It was the summer of 1982. Baby slung low on my hip; I strolled along the rocky Maine beach, drinking in the deliciously cool air and stunning views of Blue Hill Bay. I couldn’t help but think what a superb job the native American Penobscot tribe had done when they decided to name this place “Kollegewidgwok” meaning blue hill on shining green water. After all, unusual beauty deserves a unique name.
Pausing to relieve the pressure on my hip, I squatted down and placed my daughter on the beach beside me. Ecstatic to have escaped my grip, she happily banged clam shells together and slithered through the slimy wet rockweed like a tiny sea nymph.
I congratulated myself as I watched her play. It had been difficult, but I had managed to finagle a vacation from my nursing job so that our little family could be together for the next two weeks while my husband finished his rural preceptorship with a seasoned country doctor in Blue Hill.
Using my knees to balance herself, my daughter pulled to a standing position and gave me an over the moon toothy smile. Suddenly the smell of rotting fish stung my nostrils and I gasped. Horrified, I realized that the wee darling standing in front of me stank like rotting fish. Laughing at my own parental foolishness, I made a mental note of what tots should and shouldn’t be allowed to do on the beach, and hoisted her to my waist.
The sky turned a lovely orange-pink color as I waddled back to the beachfront cottage that my husband and I were renting carrying my putrid smelling child. To my surprise, I found my husband home from work and waiting for me in the kitchen.

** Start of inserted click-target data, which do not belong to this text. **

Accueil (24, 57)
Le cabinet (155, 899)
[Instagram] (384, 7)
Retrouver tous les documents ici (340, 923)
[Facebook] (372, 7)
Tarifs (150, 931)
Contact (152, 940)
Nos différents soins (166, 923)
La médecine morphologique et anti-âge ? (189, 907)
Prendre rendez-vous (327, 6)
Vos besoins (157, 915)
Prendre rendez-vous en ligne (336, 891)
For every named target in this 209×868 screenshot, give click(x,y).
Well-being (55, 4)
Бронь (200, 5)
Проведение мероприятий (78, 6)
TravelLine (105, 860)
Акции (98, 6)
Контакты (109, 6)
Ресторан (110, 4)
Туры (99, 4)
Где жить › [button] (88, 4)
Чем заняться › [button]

“Pee-u! She reeks! What did she get into?” he asked, pointing at our daughter and waving the smell away from his nose. “Someone needs to hose her down.”
I smiled guiltily. “I’ll go run a bath.”
“Wait a minute, I need to talk to you. What would you say if I told you that I’ve arranged a babysitter for tomorrow night and we’re dining out with my preceptor and—“ he said, pausing for dramatic effect and looking like the proverbial cat that swallowed the canary. “E.B. White?”
“Are you joking? E. B. White!” I squealed, nearly dropping the baby and staring at my husband in disbelief. “E. B. White, the author?”
“Yes, he lives five minutes away in North Brooklin. He’s good friends with his family doctor who just so happens to be my preceptor,” he replied, grinning like a maniac. “Apparently he’s become quite reclusive in his later years, but he’s agreed to have dinner with us.”
No way could this be happening! I had just been invited to go to dinner with my childhood hero E. B. White. Elwyn Brooks White, the well-known essayist, the New Yorker writer, the reviser of Strunk’s The Elements of Style and the famed children’s author.
My head was spinning and I was giddy with excitement. “Oh—my—goodness!” I screamed. “I’ve got to get a copy of Charlotte’s Webb so I can ask him to sign it.”
“I’ll pick up a copy at the local bookstore if you go give that child a bath this instant,” he said, crinkling his nose in disgust.
I momentarily contemplated handing the baby over to him and telling him that he’d get use to the smell, but quickly discarded the idea and headed toward the bathroom with Miss Stinkypants. I wasn’t going to do anything to antagonize the man who had just invited me to dine with E. B. White.